» **Work order**
Output nothing but the lines from the line with "1920x472 pixels. At" through the end of the listing below, both ends included.

» **Data to examine**
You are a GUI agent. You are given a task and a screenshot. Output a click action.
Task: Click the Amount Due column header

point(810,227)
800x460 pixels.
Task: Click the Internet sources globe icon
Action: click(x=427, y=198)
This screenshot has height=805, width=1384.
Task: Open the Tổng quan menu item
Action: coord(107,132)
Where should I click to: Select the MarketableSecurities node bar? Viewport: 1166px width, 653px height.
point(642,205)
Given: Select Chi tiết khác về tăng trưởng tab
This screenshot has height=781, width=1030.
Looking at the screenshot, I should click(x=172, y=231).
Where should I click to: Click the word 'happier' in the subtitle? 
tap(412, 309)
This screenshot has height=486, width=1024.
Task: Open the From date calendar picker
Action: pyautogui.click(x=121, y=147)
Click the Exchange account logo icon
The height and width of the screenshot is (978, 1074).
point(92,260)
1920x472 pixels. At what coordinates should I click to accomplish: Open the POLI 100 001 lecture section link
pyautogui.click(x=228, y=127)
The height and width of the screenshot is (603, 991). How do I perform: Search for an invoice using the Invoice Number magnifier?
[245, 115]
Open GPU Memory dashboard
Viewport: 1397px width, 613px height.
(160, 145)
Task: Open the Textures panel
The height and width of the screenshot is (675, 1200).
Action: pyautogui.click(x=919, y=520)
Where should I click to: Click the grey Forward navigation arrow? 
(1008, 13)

» **Result of the exercise**
1920x472 pixels. At what coordinates should I click to accomplish: Open the POLI 100 001 lecture section link
pyautogui.click(x=228, y=127)
The height and width of the screenshot is (603, 991). How do I perform: Search for an invoice using the Invoice Number magnifier?
[245, 115]
Open GPU Memory dashboard
Viewport: 1397px width, 613px height.
(160, 145)
Task: Open the Textures panel
The height and width of the screenshot is (675, 1200).
Action: pyautogui.click(x=919, y=520)
Where should I click to: Click the grey Forward navigation arrow? 
(1008, 13)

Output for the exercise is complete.